Under the proposed Strategy for a Waste-Free Ontario, Queen’s Park wants to ban organic waste from landfill sites across the province.
Organic waste is largely kitchen waste and when it decomposes in the landfill, it creates methane gas which contributes to global warming and climate change.
Peterborough County already has a organics curbside pick-up pilot program in place and has four organics collection stations.
The organic waste is then sent to a city-owned composting yard but Tara Stephen, who is with the county, says that facility is at capacity and the province will have to provide some direction on where to go next if the amount of organic waste being collected suddenly increases due to a ban.
Another issue, Stephen said, is about half of the organics residents are putting in the trash is unused food.
“When we do waste audits, we find that 30 to 40 per cent of garbage generated in the county is organic waste and half of that is just wasted food,” said Stephen. “It’s just food that people have bought and just haven’t eaten. That’s a big issue and that’s the first step that the province has identified as needing to manage.”

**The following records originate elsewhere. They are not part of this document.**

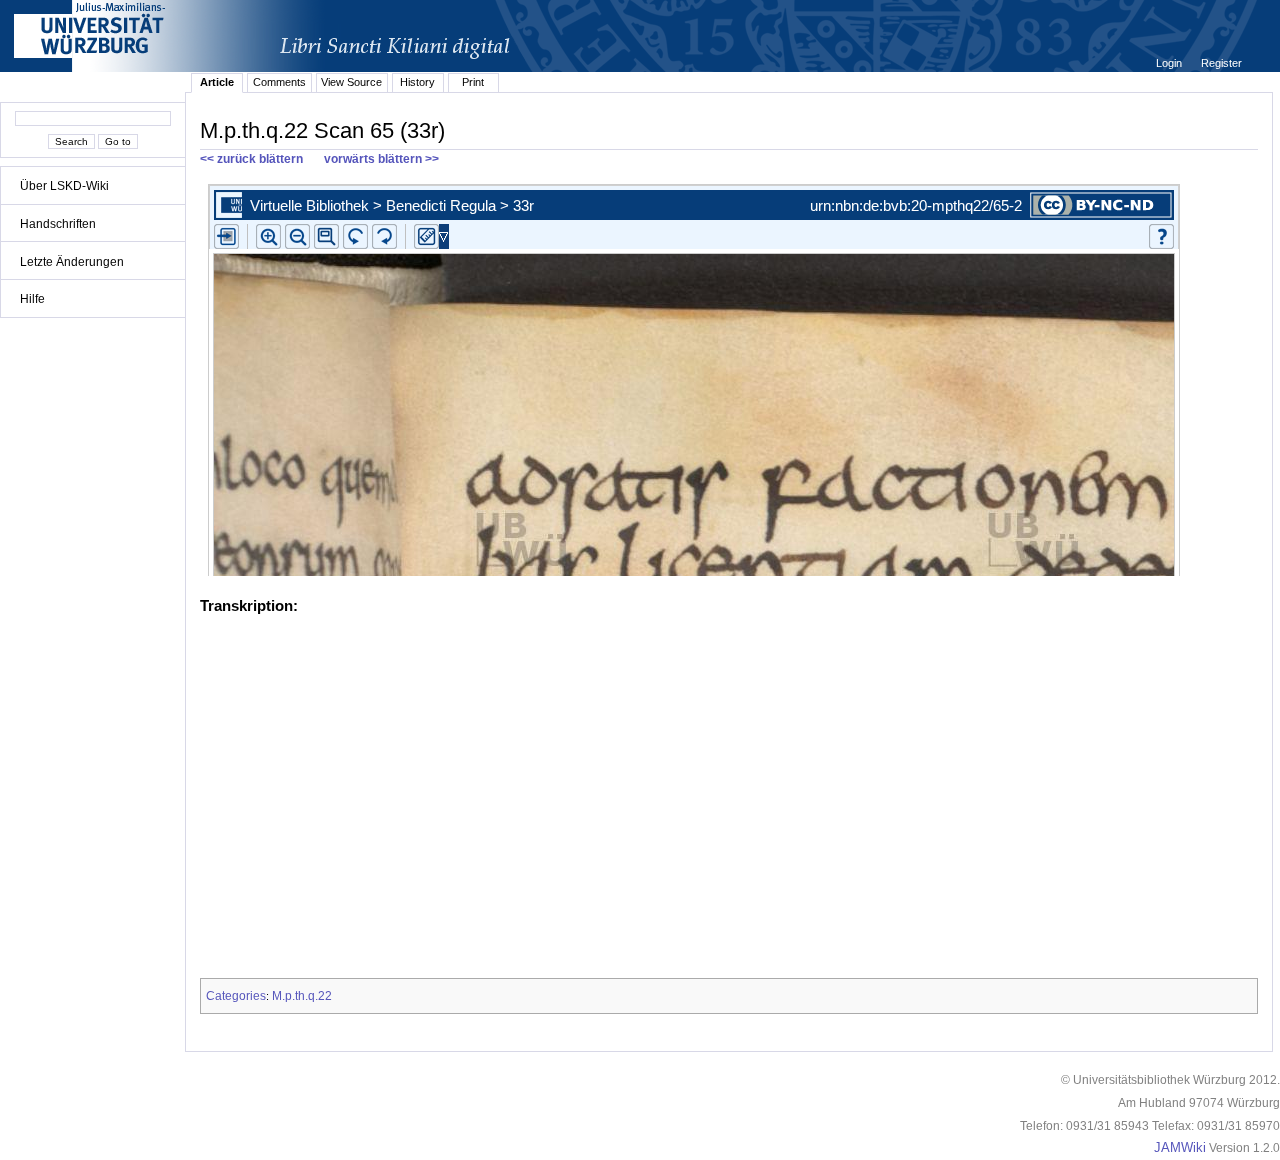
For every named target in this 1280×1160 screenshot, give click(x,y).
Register (1221, 63)
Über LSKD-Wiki (64, 186)
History (417, 82)
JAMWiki (1180, 1148)
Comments (279, 82)
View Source (351, 82)
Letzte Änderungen (72, 262)
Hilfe (32, 299)
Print (473, 82)
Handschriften (58, 224)
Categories (236, 996)
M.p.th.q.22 (302, 996)
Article (217, 82)
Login (1170, 63)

Second Harvest is a Toronto organization that gathers unwanted food from the processing, wholesale and retail sectors and supplies it to food banks and meal programs.
Lori Nikkel, with Second Harvest, says getting unwanted food from consumers is a much more difficult proposition, even though they are responsible for 49 per cent of wasted food. She says people need to plan menus carefully and to avoid impulse buying.
“But more importantly, it’s an environmental problem, so the greenhouse gasses alone along with everything that’s wasted across the supply chain, so all that water that’s used in the harvest, all the transportation, all the energy, all of that’s lost if that carrot goes in the garbage,” said Nikkel.
The provincial government intends to launch its Strategy for a Waste-Free Ontario next year.